Di tempat terpisah, Aminudin TKSK Kecamatan Bongas saat ditemui mengatakan, dirinya semenjak awal pendampingan penyaluran program BPNT tidak pernah menganjurkan untuk pengkondisian dan  pengumpulan KKS, apalagi sekarang ada surat edaran dari Bupati Indramayu dan terus disosialisasikan. Mengenai adanya pemotongan dan pungutun yang dilakukan oleh oknum tertentu, Aminudin mengatakan dirinya  tidak mengetahui persoalan tersebut.

“Penyaluran BPNT di Kecamatan Bongas biasanya dilaksanakan secara serentak, sedangkan di Kecamatan Bongas ada 8 Desa, jadi untuk monitoring kegiatan itu saya hanya beberapa agen yang bisa terkontrol,” jelas Aminudin.

Menyikapi adanya informasi tersebut, Aminudin berjanji akan mengevaluasi dan akan berkomunikasi dengan tim pelaksana di Desa terutama Kuwu.
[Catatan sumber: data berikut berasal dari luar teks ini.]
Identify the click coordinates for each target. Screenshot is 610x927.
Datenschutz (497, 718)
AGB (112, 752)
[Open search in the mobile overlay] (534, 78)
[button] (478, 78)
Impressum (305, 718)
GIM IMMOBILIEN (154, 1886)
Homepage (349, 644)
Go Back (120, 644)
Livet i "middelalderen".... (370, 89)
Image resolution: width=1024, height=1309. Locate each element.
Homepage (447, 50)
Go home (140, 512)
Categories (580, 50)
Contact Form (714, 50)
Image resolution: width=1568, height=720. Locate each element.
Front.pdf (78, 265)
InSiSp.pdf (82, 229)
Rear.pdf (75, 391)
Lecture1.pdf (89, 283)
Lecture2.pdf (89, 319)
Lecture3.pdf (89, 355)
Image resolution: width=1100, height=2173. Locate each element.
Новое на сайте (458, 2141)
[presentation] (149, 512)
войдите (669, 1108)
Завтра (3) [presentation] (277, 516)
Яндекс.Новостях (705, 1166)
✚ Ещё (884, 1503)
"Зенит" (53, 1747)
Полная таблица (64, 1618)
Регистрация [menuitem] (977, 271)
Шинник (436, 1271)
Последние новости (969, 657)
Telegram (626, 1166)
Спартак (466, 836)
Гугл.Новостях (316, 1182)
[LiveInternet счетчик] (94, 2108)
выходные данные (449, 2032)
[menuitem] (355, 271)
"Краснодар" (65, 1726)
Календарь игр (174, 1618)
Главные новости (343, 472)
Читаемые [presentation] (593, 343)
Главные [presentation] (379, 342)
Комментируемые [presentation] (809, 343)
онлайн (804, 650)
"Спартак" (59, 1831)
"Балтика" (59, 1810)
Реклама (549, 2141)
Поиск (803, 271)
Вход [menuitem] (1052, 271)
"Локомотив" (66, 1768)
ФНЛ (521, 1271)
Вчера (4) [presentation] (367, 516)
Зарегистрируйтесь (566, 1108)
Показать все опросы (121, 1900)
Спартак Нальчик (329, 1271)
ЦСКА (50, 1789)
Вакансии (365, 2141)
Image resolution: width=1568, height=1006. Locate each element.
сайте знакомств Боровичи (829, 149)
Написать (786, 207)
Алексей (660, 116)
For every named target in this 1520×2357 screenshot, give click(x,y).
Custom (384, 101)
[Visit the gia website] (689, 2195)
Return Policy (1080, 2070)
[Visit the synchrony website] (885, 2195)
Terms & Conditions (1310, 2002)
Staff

Sedangkan mengenai keberadaan agen di Desa Margamulya yang sekarang menjabat Kuwu, Aminudin sudah berkomunikasi dengan yang bersangkutan dan menjelaskan sudah diproses untuk pengalihan agen kepada anaknya.

Saat awak media berusaha untuk meminta keterangan dari Kuwu Margamulya, yang bersangkutan sedang tidak berada di Kantor Desa dan hanya bertemu dengan Juru Tulis Desa Margamulya. (Gunawan).